[Extracted data entries]
Start

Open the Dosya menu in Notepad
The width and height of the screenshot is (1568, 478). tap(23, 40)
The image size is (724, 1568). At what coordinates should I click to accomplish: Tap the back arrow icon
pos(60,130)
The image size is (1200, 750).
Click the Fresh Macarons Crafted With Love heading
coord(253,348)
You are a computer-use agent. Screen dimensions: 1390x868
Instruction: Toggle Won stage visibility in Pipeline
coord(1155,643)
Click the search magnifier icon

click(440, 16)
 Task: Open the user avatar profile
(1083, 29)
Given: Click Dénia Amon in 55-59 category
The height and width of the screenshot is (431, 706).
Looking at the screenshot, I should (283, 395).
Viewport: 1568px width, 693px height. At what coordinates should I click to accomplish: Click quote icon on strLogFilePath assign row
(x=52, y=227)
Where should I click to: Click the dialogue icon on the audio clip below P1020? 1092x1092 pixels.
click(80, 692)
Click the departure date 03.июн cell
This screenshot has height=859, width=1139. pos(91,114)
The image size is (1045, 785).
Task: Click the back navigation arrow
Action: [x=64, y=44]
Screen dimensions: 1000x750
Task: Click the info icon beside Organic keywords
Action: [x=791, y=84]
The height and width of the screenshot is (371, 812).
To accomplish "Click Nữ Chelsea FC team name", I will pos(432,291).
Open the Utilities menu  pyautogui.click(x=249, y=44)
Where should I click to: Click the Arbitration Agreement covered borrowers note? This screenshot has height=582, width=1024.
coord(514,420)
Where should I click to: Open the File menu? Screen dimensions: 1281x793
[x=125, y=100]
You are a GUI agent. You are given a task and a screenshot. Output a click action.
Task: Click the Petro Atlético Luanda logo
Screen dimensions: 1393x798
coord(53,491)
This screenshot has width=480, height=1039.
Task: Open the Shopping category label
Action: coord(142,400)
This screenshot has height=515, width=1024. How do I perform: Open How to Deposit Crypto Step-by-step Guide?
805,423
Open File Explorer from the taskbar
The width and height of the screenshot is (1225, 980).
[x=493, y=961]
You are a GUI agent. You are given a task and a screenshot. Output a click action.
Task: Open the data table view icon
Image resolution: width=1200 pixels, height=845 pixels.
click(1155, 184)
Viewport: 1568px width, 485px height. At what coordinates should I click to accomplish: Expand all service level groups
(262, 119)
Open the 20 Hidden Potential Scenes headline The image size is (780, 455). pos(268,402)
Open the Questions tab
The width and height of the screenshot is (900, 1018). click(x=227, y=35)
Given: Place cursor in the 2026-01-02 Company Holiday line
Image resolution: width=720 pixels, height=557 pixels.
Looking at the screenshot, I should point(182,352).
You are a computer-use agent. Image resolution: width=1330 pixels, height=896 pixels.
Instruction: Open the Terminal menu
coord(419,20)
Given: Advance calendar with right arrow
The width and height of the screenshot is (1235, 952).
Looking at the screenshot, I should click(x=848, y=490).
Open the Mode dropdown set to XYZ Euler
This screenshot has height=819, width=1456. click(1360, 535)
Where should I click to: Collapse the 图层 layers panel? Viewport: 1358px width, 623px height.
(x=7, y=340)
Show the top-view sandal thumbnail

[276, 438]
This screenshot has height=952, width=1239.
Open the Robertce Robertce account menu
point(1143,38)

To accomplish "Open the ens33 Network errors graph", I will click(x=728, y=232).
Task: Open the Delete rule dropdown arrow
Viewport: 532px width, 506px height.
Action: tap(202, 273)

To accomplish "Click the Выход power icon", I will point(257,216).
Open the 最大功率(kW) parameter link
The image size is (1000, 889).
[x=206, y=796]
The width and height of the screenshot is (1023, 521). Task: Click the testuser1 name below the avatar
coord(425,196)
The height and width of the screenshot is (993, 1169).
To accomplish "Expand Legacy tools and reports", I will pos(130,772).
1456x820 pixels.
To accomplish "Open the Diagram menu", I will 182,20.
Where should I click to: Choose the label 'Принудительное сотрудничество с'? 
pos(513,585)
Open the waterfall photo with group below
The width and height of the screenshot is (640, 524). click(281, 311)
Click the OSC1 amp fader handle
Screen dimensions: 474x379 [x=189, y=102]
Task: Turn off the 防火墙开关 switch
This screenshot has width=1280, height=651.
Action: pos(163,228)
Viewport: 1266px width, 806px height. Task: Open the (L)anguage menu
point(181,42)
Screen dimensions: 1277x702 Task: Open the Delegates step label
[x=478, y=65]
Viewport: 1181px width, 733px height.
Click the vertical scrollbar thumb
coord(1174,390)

End

■ **TASK**
Can you recast the items as a two-column CSV with the header "instruction" and "response", one row per item holding its text and its answer, each in a single quoted field with line breaks replaced by spaces? Begin at the item on the line that has "Task: Turn off the 防火墙开关 switch" and continue through the last item.

■ **EXERCISE ANSWER**
instruction,response
"Task: Turn off the 防火墙开关 switch This screenshot has width=1280, height=651.","Action: pos(163,228)"
"Viewport: 1266px width, 806px height. Task: Open the (L)anguage menu","point(181,42)"
"Screen dimensions: 1277x702 Task: Open the Delegates step label","[x=478, y=65]"
"Viewport: 1181px width, 733px height. Click the vertical scrollbar thumb","coord(1174,390)"